When Jack Harkness was fourteen his older brother hung himself in the old barn at the edge of the wheat field.

Jack didn't see him. He wouldn't come out of his room. But he remembered, as clear as anything, knowing it had happened before they came to tell him. Before the oddly heavy tread of his mother on the wooden stairs, before her long pause in his doorway, and the terrifyingly tremulous sound of her normally hard, husky voice, saying his name. Before the alien, strangled sobbing of his father downstairs, pounding his mild fist against the table, again and again.

He had stared into his pillow, every hair frozen in place, his eyes suddenly hot and sweaty in his skull. Stared at the patterns of dust on the backs of his hands which were curled bloodlessly in the bedsheets. His mind froze, too, gaping empty and hollow in the expanse of the moment, afraid to move again because of the enormity of what he would have to face.

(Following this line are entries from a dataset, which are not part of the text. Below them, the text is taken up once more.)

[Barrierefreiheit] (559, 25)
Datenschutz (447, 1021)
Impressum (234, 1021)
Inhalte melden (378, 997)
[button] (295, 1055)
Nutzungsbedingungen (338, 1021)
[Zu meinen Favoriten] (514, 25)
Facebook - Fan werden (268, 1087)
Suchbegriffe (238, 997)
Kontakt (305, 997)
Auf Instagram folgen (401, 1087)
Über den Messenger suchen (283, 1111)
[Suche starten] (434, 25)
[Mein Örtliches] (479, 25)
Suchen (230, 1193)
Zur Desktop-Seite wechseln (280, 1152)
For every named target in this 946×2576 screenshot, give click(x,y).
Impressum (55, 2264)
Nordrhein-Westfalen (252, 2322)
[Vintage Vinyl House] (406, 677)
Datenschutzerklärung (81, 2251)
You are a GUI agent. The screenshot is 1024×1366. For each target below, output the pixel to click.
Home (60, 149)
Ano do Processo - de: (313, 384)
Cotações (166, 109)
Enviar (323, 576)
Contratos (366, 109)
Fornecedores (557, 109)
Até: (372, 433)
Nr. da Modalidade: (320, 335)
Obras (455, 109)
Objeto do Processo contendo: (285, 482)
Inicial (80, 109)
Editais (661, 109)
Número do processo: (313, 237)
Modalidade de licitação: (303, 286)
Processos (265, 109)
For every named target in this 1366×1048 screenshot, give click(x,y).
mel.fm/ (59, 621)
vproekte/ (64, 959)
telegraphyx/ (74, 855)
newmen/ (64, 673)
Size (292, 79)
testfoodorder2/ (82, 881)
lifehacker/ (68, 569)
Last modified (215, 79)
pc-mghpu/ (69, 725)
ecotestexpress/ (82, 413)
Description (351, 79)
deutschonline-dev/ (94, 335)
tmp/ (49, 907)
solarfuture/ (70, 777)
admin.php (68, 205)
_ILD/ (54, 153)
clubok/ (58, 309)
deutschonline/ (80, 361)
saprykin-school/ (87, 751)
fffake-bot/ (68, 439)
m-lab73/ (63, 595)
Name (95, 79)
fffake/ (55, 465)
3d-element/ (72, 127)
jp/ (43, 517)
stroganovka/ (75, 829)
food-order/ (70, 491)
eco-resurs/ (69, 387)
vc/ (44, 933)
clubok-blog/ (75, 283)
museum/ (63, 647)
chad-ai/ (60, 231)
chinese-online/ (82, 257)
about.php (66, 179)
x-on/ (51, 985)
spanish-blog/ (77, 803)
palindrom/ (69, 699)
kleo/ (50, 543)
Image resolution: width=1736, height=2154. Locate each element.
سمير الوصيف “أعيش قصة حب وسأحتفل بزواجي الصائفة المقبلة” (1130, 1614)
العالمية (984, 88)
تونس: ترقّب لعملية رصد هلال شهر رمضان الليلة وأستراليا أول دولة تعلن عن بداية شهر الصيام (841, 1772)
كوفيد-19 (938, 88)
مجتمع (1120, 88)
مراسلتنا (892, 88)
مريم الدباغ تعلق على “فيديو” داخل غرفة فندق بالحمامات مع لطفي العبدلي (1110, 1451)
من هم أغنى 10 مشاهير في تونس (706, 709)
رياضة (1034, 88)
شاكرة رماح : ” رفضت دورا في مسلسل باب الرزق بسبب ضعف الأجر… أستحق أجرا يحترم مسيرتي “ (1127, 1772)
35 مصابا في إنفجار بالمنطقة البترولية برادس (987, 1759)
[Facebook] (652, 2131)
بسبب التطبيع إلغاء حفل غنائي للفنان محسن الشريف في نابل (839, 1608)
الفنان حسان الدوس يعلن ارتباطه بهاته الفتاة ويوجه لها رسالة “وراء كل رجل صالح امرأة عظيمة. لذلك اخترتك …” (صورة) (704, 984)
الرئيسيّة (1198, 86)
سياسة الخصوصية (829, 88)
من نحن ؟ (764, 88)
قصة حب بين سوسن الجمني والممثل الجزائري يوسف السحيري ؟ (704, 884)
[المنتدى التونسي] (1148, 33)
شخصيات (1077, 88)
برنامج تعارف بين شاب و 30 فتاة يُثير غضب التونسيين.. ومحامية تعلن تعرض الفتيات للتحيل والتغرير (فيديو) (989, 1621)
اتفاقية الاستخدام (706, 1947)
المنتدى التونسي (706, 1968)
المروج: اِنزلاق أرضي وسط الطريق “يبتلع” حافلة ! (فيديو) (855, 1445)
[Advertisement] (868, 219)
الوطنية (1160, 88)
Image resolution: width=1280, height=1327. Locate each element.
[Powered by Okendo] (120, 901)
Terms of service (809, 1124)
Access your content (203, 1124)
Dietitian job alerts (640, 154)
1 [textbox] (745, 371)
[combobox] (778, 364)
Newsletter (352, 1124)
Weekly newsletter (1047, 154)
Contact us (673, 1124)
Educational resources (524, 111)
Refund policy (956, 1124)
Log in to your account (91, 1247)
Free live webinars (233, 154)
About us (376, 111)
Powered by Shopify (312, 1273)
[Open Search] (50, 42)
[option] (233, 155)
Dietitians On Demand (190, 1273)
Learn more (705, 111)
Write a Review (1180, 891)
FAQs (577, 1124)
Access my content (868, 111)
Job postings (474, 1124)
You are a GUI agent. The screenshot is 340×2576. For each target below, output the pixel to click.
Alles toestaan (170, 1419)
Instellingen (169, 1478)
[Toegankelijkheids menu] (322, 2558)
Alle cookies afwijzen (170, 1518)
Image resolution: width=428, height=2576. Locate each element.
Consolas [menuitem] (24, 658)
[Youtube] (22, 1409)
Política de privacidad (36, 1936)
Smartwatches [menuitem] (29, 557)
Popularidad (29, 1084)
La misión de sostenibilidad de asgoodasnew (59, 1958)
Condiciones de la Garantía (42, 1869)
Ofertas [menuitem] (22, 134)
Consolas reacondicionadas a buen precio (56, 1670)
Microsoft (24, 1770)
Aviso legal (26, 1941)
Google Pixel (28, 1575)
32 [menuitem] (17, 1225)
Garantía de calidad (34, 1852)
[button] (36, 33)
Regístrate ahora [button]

It was all his fault. If he hadn't told on them. If he hadn't followed David and the neighbor boy Eric Mueller down to the creek that day. If he hadn't hidden in the trees and watched with a suddenly burning anger and jealousy.

But he had, and Eric's raving father had sent his son away to a sanatorium. The whole town had rippled in horror, condemnation, disgust, pity. And David, whose fate now hung in their balance, who could not see from under the crushing weight of their evil-eyed regard, had slung a noose over the barn rafter and kicked away the chair.

They had buried him on unconsecrated ground. Father Delaney was a progressive, and he applied to the archdiocese for the rule to be waived, but to no avail. The funeral took place, then, outside the wrought iron fence of the churchyard, at the border of wilderness. Jack's sister Lizzy came back from New York for it, but there were few other mourners besides family. Jack had stood completely still, gaze fixed on the cruelty of a beautiful blue summer horizon, as the priest asked God to save David's soul.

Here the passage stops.